# Lathe spindle work stop



## janders1957 (Mar 8, 2013)

I often have need to provide a repeatable work stop for shafts near 24" long. Came up with what I think is a fairly slick work stop setup, though requiring a component best sourced on eBay to keep the price somewhat reasonable.

There's a device called a TranTorque bushing, it's a multi-segment bushing that both expands and collapses, used to lock gears and sprockets to shafts primarily. This allows for adjustment for timing purposes, or avoids having to cut a key slot. What I did was make a bushing to fit the end of my 5C drawbar, into which the TranTorque bushing fits, per photo:




The machined aluminum bushing has an inner lip to keep the TranTorque from slipping in too far, and an external lip to register against the end of the drawbar. Here's the whole assembly in my Hardinge:




Quickly and easily adjustable. I made up a couple 1/2" shafts to cover various length parts so I don't have the stop rod sticking too far out the spindle. The longer rods have a collar fitted to help keep the end of the stop rod centralized in the tube.

Being as the Hardinge allows a collet in the spindle along with a chuck, I've used a rod in a 1/2" 5C collet when I need a stop for short chuck work.
When I finally get another engine lathe, I'll make another one of these to fit the spindle directly in addition to this one for collet work.

This TranTorque bushing was sourced from eBay for about $25 with shipping, it retails for something over $50. It fits a 7/8 bore and 1/2" shaft.
Also bought a larger one for the eventual direct spindle stop, with a 1-1/4" OD, 3/4 shaft.


Jon


----------



## joeuhlik (Mar 9, 2013)

Cool idea and applicable to almost any lathe.  You've inspired me to do something similar with my Webb lathe.  Thanks for the post!


----------



## uncle harry (Mar 3, 2014)

joeuhlik said:


> Cool idea and applicable to almost any lathe.  You've inspired me to do something similar with my Webb lathe.  Thanks for the post!



Having used many Trantorque bushings in the past, I also acquired one for the head stock spindle of my South Bend 9A. My intent is to use it as an indexing disk mounting method for making engraved machine dials for some of my machines. I never thought of using it as a quill stop.  Great idea...Thanks guys.


----------

DATASET EXTRACT:
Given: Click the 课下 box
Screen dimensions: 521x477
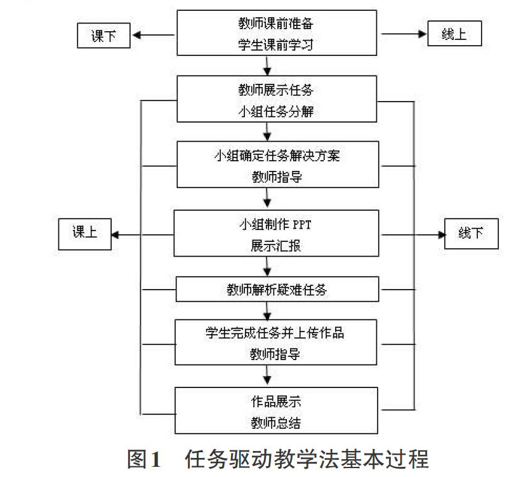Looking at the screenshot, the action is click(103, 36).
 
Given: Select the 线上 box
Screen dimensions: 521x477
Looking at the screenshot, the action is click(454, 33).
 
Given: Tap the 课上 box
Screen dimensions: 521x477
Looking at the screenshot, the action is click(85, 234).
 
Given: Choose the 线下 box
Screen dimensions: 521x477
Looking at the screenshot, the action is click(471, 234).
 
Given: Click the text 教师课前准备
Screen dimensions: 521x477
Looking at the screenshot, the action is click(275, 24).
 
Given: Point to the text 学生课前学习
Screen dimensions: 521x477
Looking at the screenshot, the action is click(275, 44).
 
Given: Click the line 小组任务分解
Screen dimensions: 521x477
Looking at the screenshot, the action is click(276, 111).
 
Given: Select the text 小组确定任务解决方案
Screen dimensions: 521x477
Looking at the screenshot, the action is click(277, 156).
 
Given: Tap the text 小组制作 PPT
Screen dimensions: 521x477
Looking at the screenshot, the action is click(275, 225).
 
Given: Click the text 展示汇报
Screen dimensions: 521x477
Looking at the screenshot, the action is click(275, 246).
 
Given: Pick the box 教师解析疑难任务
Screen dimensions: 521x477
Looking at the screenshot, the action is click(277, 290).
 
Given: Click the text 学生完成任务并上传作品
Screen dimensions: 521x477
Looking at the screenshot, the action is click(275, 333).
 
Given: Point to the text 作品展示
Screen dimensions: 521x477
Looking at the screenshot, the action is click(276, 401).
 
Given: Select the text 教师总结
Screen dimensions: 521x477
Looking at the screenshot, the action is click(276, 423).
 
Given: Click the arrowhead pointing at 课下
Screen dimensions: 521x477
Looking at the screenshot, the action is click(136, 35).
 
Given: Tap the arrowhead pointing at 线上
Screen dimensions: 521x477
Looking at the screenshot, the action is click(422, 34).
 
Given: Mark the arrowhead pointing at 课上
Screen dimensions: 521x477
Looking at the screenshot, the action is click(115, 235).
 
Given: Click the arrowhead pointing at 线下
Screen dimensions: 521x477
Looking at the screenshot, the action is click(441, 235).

--

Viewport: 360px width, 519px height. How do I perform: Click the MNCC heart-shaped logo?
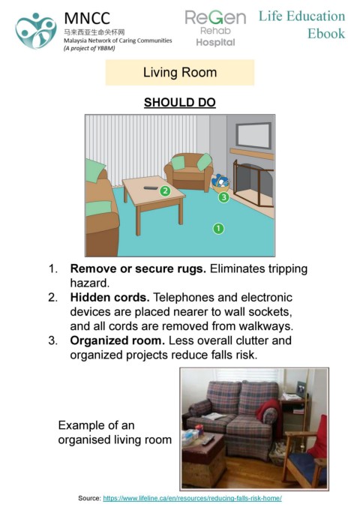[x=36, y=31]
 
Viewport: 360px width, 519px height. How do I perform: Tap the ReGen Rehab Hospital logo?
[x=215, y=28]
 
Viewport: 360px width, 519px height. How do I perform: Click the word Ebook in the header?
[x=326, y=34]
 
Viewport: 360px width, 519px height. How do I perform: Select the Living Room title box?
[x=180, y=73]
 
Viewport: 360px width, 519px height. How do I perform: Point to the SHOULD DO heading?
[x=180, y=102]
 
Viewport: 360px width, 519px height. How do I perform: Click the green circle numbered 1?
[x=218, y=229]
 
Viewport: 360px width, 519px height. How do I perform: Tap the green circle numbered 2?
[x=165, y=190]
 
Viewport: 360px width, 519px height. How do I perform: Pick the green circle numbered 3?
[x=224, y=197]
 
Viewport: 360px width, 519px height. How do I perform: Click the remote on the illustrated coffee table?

...

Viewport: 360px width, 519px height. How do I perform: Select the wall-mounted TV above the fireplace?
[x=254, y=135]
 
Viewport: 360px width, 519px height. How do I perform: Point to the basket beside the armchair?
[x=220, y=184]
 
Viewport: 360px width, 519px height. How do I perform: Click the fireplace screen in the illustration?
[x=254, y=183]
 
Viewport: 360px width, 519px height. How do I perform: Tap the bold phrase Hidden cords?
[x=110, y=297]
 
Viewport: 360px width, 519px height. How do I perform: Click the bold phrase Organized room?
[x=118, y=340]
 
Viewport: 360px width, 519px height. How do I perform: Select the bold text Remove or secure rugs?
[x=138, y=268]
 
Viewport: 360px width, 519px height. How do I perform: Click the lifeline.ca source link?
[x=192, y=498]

REQUIRED WORK:
(a) List the usernames of everyone who posted in the lathe work stop thread above.
(b) Please copy out the stretch of the lathe work stop thread from "## joeuhlik (Mar" through "(Mar 3, 2014)".

CORRECT ANSWERS:
(a)
janders1957
joeuhlik
uncle harry

(b)
## joeuhlik (Mar 9, 2013)

Cool idea and applicable to almost any lathe.  You've inspired me to do something similar with my Webb lathe.  Thanks for the post!


----------



## uncle harry (Mar 3, 2014)